Whether for sharing with third parties, outside analytics work, or simply content extraction, many sites need to provide data export functinality, and in a user friendly way to boot. Comma separated format fits the bill in most cases - it's portable and spreadsheet friendly, and its something developers and the non-tech savvy can work with right away.

Whether for sharing with third parties, outside analytics work, or simply content extraction, many sites need to provide data export functinality, and in a user friendly way to boot. Comma separated format fits the bill in most cases - it’s portable and spreadsheet friendly, and its something developers and the non-tech savvy can work with right away.

If you have multiple data types or simply variations on your export, you’ll end up duplicating a bunch of code to extract the right data columns. That’s neither pretty nor sensible.

This function instead handles [most] generic export scenarios. It takes a writeable object, the csvfile argument, into which to write the results. The objects argument should be an iterable and fields should be a dictionary for mapping CSV fields to data attributes of the objects in your iterable argument. The fields keys are expected to be the CSV column headers and the values the attribute names from which to extract the CSV column data.

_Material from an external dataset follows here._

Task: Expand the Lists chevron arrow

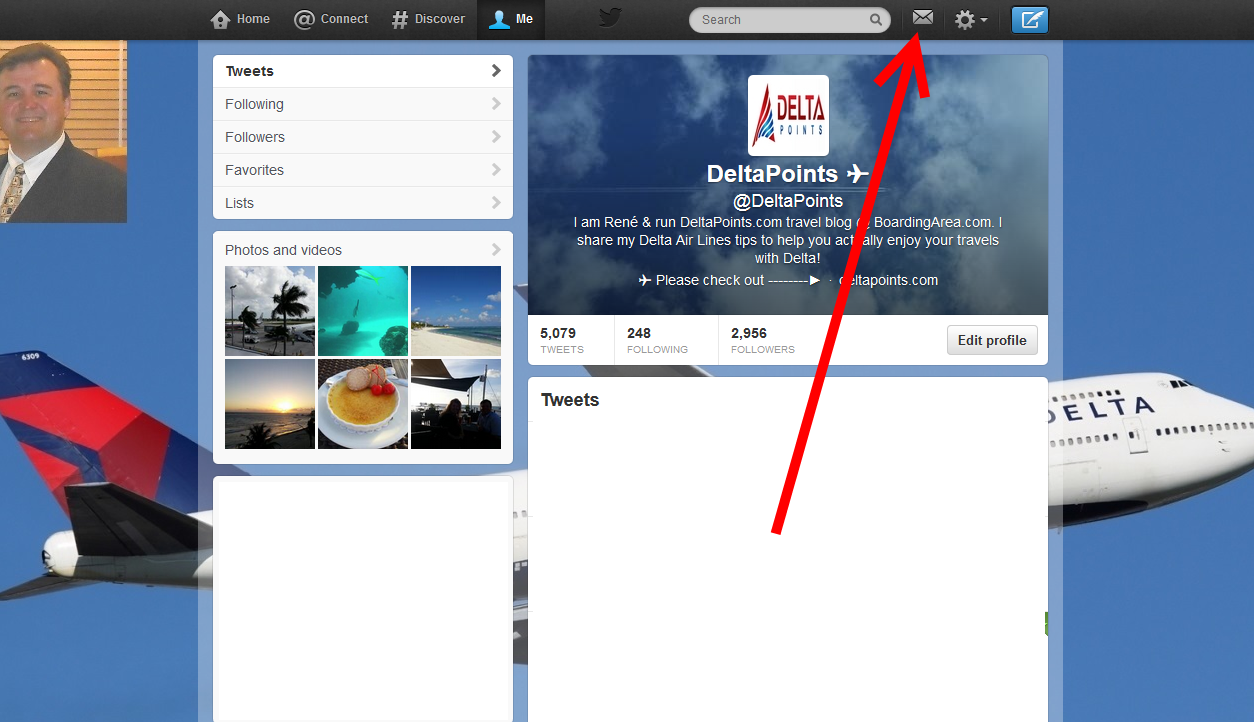Action: click(x=496, y=203)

The builtin function attrgetter (Python 2, Python 3) allows us to get chained attributes, e.g. someattr.subattr.furthersubattr.

import csv
from operator import attrgetter
 
 
def generic_csv(csvfile, objects, fields):
    writer = csv.writer(csvfile, quoting=csv.QUOTE_ALL)
    row_headers = fields.keys()
    writer.writerow(row_headers)
 
    for obj in objects:
        row = [attrgetter(fields[header])(obj) for header in row_headers]
        for count, column in enumerate(row):
            if callable(column):
                row[count] = column()
            if type(column) is unicode:
                row[count] = column.encode('utf8')
        writer.writerow(row)
 
    return csvfile

The csvfile argument can be any writable object. You could send a regular system file, but you can just as easily send something like an instance of a Django HttpResponse object.

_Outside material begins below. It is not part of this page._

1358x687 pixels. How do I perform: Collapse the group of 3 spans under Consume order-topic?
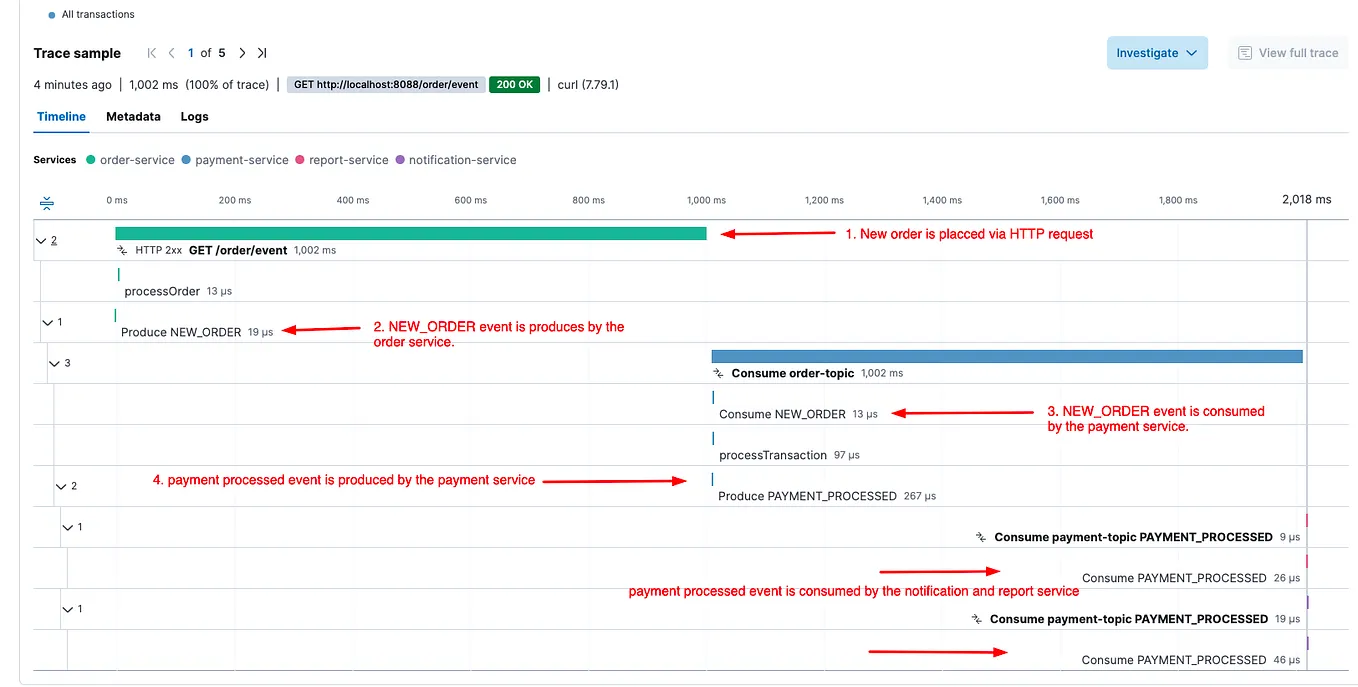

Now presuming you have a utils.py module for the generic_csv function, a simple Django view function like the following will return the desired CSV file without having to know anything about CSV handling.

from django.contrib.auth.models import User
from django.http import HttpResponse

from myapp.models import UserProfile
from utils import generic_csv


def csv_view(request):
    response = HttpResponse(mimetype='text/csv')
    response['Content-Disposition'] = "attachment; filename=site-users.csv"
    user_list = User.objects.select_related('profile').all()
    fields = OrderedDict([
        ("First name", "first_name"),
        ("Last name", "last_name"),
        ("Email", "email"),
        ("City", "profile.city"),
        ("Avatar", "profile.avatar"),
    ])
    return generic_csv(response, user_list, fields)

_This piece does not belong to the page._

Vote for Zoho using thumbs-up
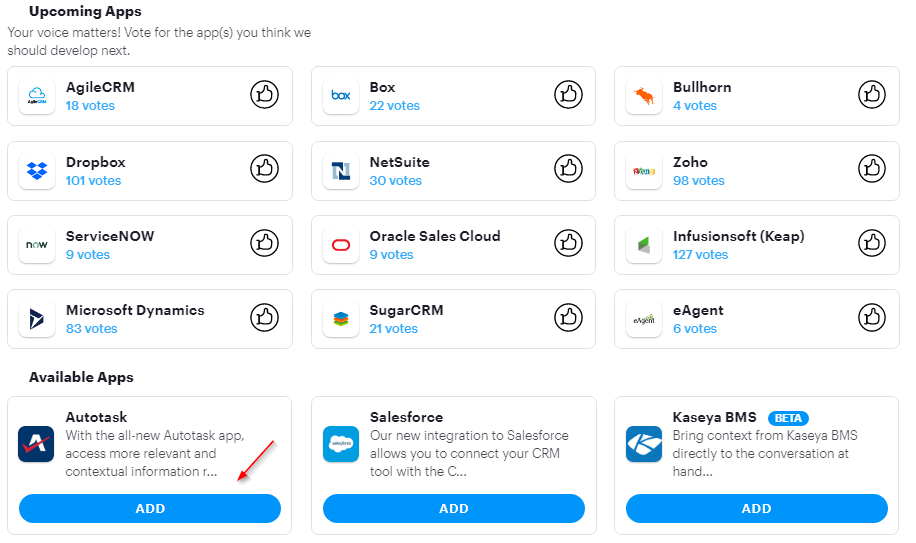This screenshot has height=543, width=916. tap(872, 169)
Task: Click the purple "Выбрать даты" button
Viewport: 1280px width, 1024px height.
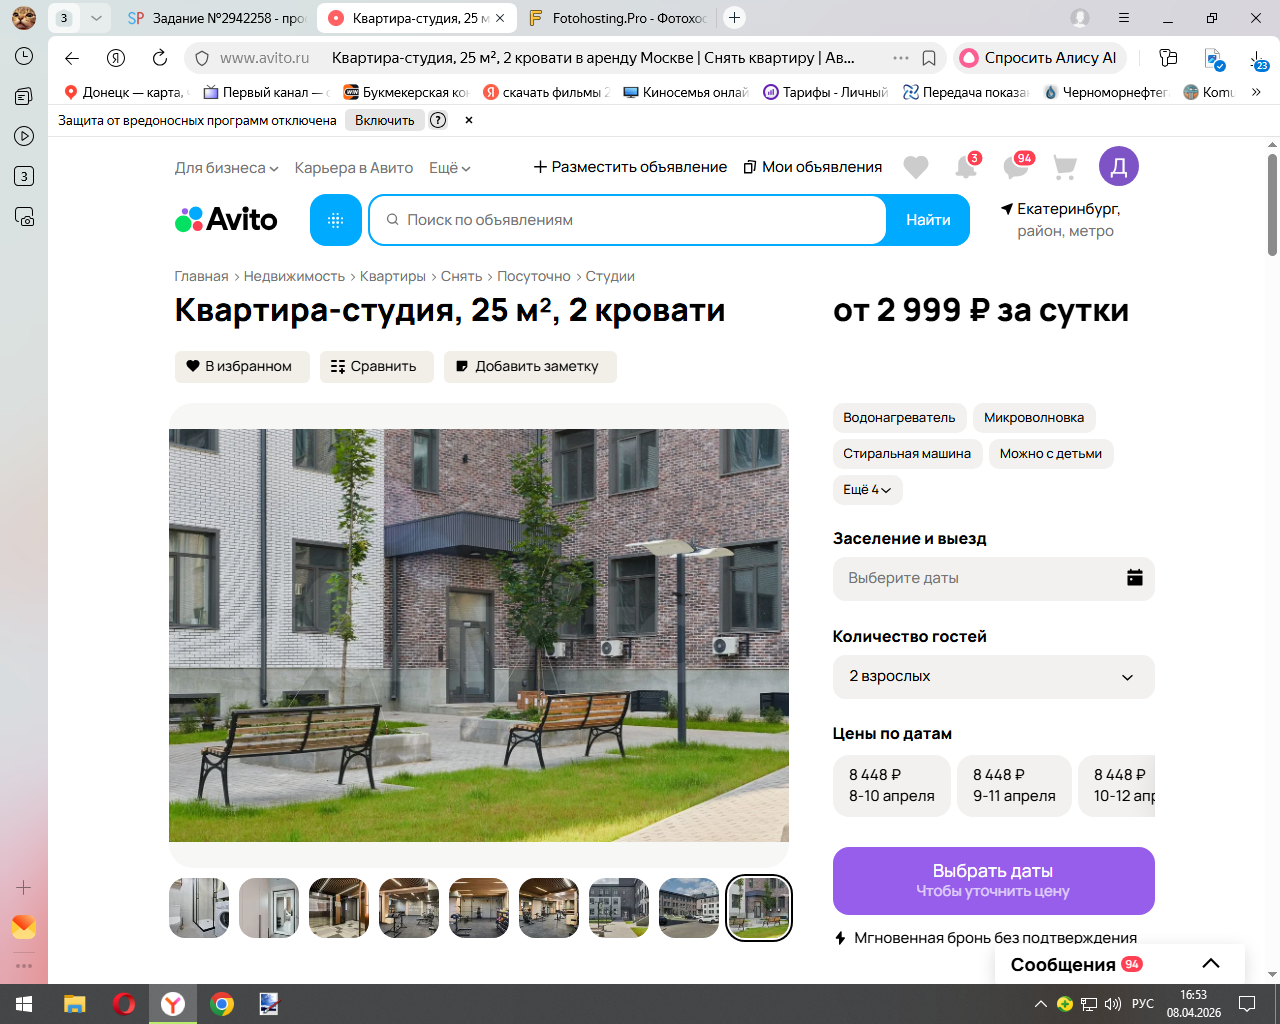Action: tap(993, 881)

Two important things to note here. If you’re going to make use of chained attributes with a QuerySet make sure to use select_related so that each subattribute request doesn’t generate a new database query. And if column header ordering matters you’ll need to use an OrderedDict (Python 2, Python 3) so that the key order is respected.

This can be further streamlined using a CsvResponse or even a CSV repsonse-based generic view, but this is representative of a clean and reusable solution.